## Source data
[Start of Attachment]

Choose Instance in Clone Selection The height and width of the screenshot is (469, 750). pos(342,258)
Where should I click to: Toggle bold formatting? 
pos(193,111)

[End of Attachment]
[Start of Attachment]

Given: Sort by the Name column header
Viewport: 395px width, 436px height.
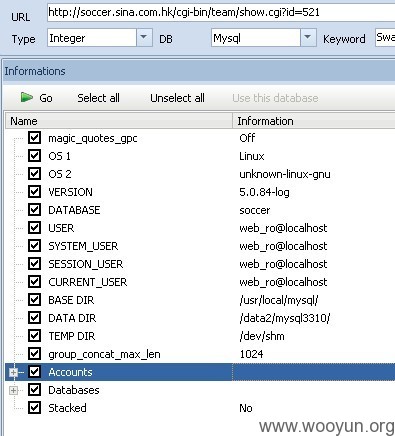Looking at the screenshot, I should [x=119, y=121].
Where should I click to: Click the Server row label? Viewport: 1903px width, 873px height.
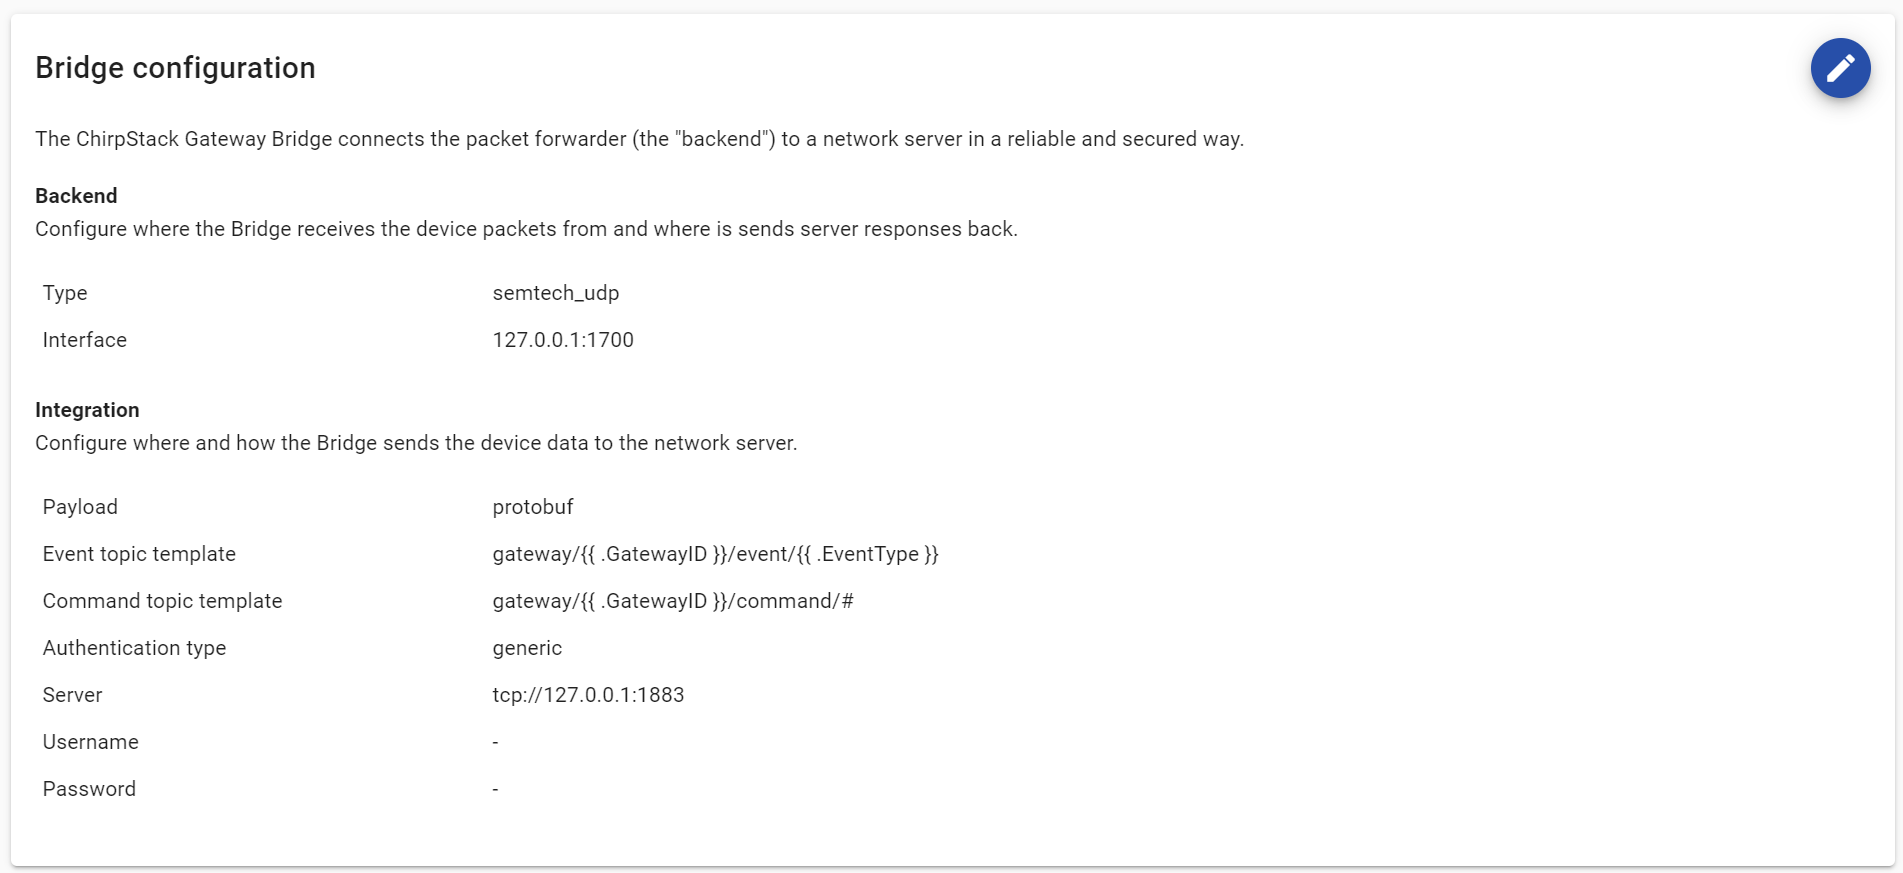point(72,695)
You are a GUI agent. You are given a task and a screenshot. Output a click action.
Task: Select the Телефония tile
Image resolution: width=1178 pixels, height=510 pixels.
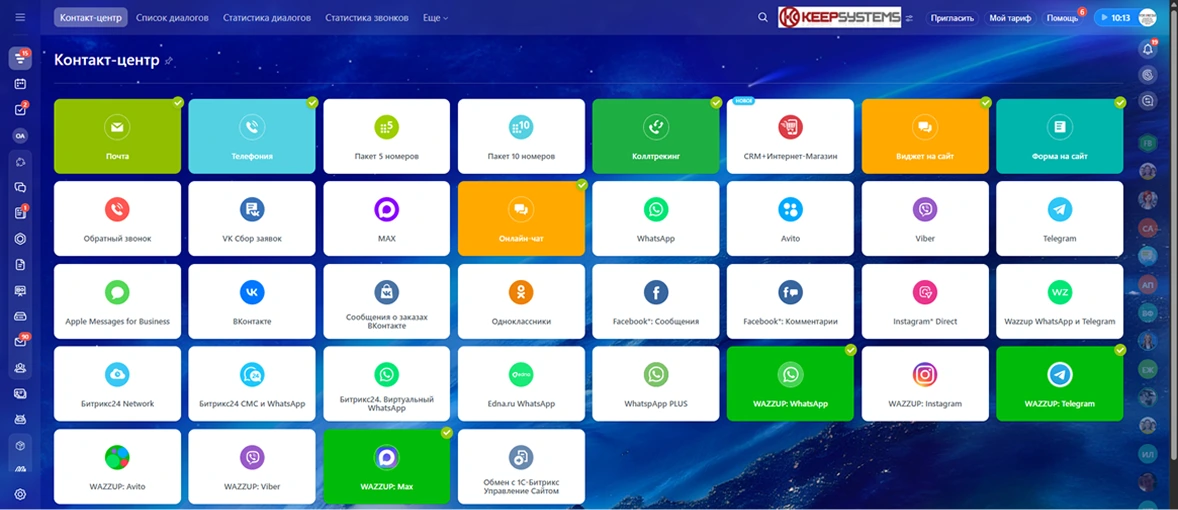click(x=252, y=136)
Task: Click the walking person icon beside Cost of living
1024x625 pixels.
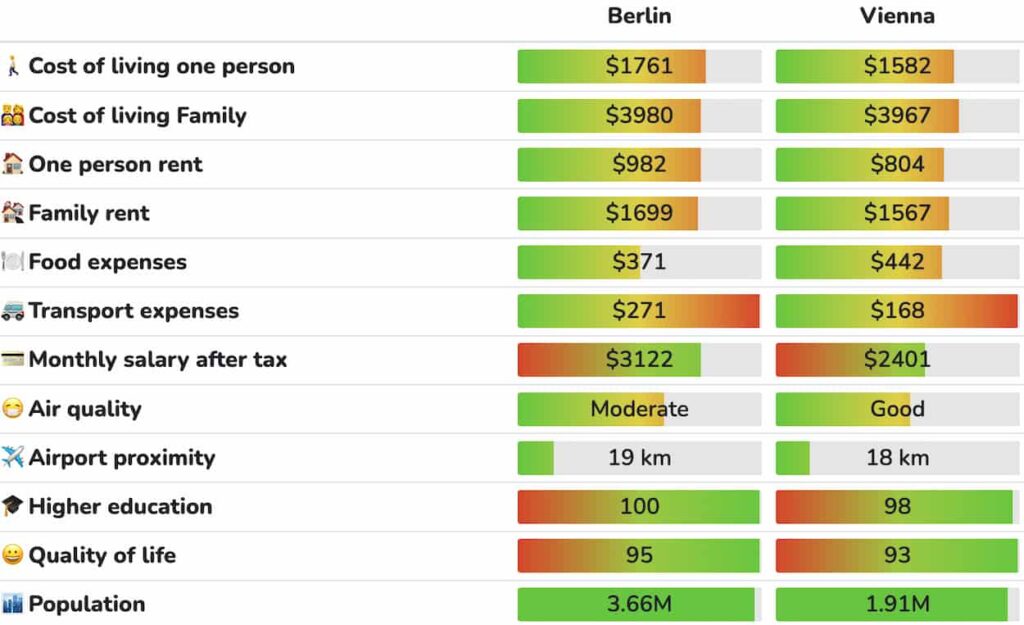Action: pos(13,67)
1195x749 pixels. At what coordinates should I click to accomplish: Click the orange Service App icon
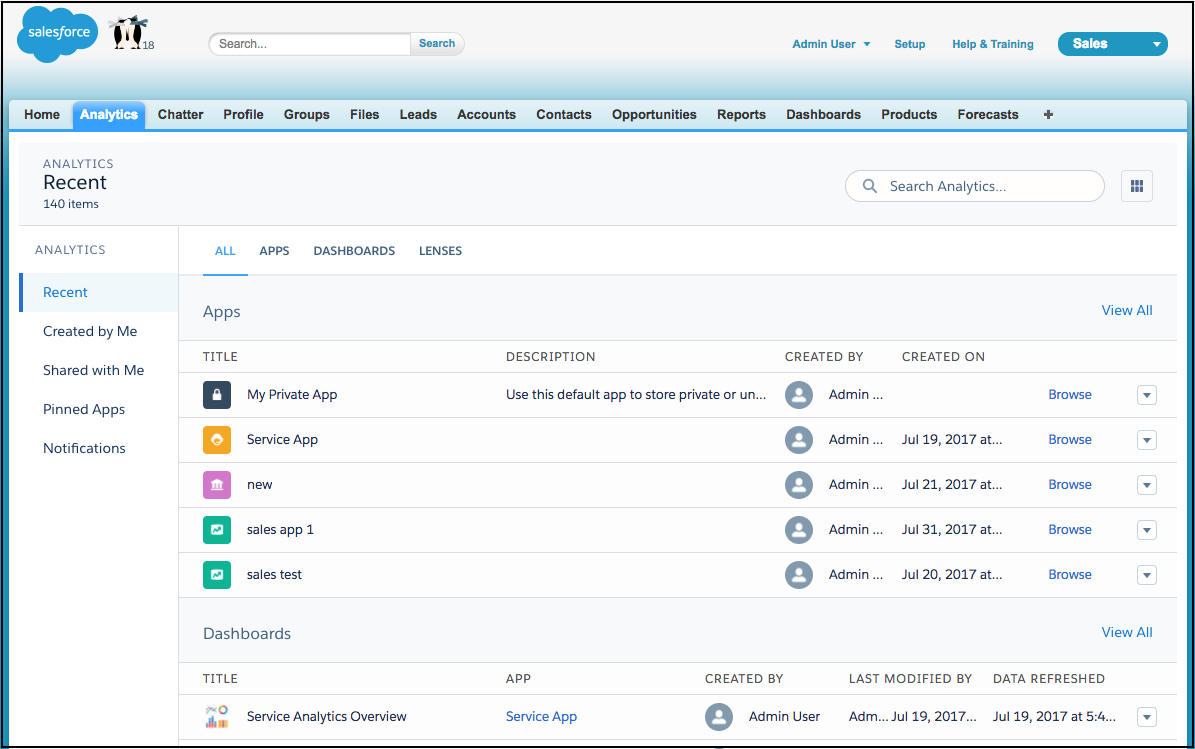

[End of Attachment]

## Your assignment
With the pictures omitted, copy the entries above exactly from the line containing "Task: Select the Телефония tile" through the line containing "1195x749 pixels. At", both lines included.

## Answer section
Task: Select the Телефония tile
Image resolution: width=1178 pixels, height=510 pixels.
click(x=252, y=136)
Task: Click the walking person icon beside Cost of living
1024x625 pixels.
Action: pos(13,67)
1195x749 pixels. At what coordinates should I click to accomplish: Click the orange Service App icon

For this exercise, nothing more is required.